Bülbül ha aggiunto: "Un altro problema è che si è creato un divario significativo tra i tassi di interesse ufficiali delle banche e i tassi di mercato. Il problema principale è che l'oligarchia finanziaria (le banche) ha operato una vera e propria manovra sul mercato, e la ragione principale è che il governo ha ridotto di 3 punti il tasso di interesse politico che non riusciva a far scendere. Raccoglievano denaro a circa il 50%, ora lo raccolgono al 47%. E poi lo vendono al Tesoro. Il motivo per cui lo vendono al Tesoro è che si tratta di vendere denaro senza rischi. Perché questo denaro ha una garanzia di ritorno. Come i crediti al consumo, come i prestiti individuali... Non c'è rischio di insolvenza. Vendono con profitti elevati e il potere politico lo sa. Anzi, il governo usa le banche come subappaltatori per coprire i deficit del Tesoro".

"L'ECONOMIA È ENTRATA IN UNA SERIA FASE DI SLUMPFLAZIONE"
Sottolineando che la produzione nel Paese diminuirà progressivamente, Bülbül ha dichiarato: "L'economia è entrata in una seria fase di slumpflazione. Per essere più precisi, l'economia sta vivendo contemporaneamente slumpflazione e stagflazione. Ciò che sta accadendo qui non è un successo del governo, ma una grave stagnazione. Il significato è questo: i poveri diventeranno più poveri, gli indigenti ancora più indigenti, mentre i ricchi diventeranno più ricchi. La base di questa politica è la seguente: l'economia si sta restringendo sempre di più e, man mano che si restringe, dovremo affrontare una maggiore disoccupazione. La produzione diminuirà progressivamente. L'economia turca è un'economia che esporta solo se importa, un'economia che produce solo se importa".

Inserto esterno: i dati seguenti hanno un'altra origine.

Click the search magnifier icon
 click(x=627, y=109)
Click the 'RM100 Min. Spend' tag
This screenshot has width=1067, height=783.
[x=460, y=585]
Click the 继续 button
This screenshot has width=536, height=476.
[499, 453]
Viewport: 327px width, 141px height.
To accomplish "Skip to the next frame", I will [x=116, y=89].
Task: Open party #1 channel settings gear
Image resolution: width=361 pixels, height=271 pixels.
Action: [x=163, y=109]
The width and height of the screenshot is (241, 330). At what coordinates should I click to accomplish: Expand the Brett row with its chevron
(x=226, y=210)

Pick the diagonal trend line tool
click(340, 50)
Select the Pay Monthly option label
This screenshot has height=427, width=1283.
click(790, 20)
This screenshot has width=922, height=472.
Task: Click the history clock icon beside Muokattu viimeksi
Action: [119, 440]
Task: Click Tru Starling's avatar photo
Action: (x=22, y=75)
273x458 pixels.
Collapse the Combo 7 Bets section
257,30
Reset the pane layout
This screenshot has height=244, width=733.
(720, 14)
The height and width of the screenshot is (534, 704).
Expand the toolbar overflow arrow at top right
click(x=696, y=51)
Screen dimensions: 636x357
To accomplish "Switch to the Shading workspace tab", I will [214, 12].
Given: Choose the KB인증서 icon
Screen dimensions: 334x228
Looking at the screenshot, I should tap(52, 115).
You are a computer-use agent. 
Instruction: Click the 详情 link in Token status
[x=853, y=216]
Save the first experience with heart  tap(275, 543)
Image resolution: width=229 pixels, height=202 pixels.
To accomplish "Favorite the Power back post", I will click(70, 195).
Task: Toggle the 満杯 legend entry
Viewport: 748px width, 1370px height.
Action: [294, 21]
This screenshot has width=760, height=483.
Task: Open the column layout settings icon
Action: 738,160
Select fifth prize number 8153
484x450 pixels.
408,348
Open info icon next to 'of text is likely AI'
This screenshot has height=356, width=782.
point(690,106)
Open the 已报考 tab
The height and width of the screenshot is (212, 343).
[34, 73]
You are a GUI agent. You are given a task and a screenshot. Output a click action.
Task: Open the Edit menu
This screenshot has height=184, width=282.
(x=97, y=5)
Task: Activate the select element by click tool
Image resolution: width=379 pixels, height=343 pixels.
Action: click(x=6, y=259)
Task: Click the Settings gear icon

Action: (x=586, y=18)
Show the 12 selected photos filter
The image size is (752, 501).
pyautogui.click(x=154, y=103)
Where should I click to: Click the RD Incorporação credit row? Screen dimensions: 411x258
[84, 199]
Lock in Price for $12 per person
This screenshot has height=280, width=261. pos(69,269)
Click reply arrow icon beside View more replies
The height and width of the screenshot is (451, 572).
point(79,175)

"L'INDUSTRIA TURCA È UN'INDUSTRIA DI ASSEMBLAGGIO"
Affermando che nell'industria turca non si riescono a produrre beni di qualità, il Prof. Dr. Duran Bülbül ha dichiarato: "L'industria turca è un'industria di assemblaggio. In altre parole, non riesce a produrre beni di alta qualità, produce beni di bassa qualità e con scarsa competitività. Per questo motivo non possiamo competere con i prodotti esteri. Non riusciamo a produrre beni ad alto valore di innovazione e ricerca e sviluppo. Per questo motivo importiamo beni dall'estero, li assembliamo qui e li riesportiamo".
Affermando che il governo non ha fatto nulla di positivo nella sua politica economica, Bülbül ha concluso: "Il potere politico non ha applicato alcun modello economico, non ha preso alcuna misura. Pensa di ridurre l'inflazione semplicemente aumentando i prezzi e applicando rincari, ma no, l'inflazione non è scesa, continua a salire. Insieme a questo, i poveri continuano a impoverirsi sempre di più."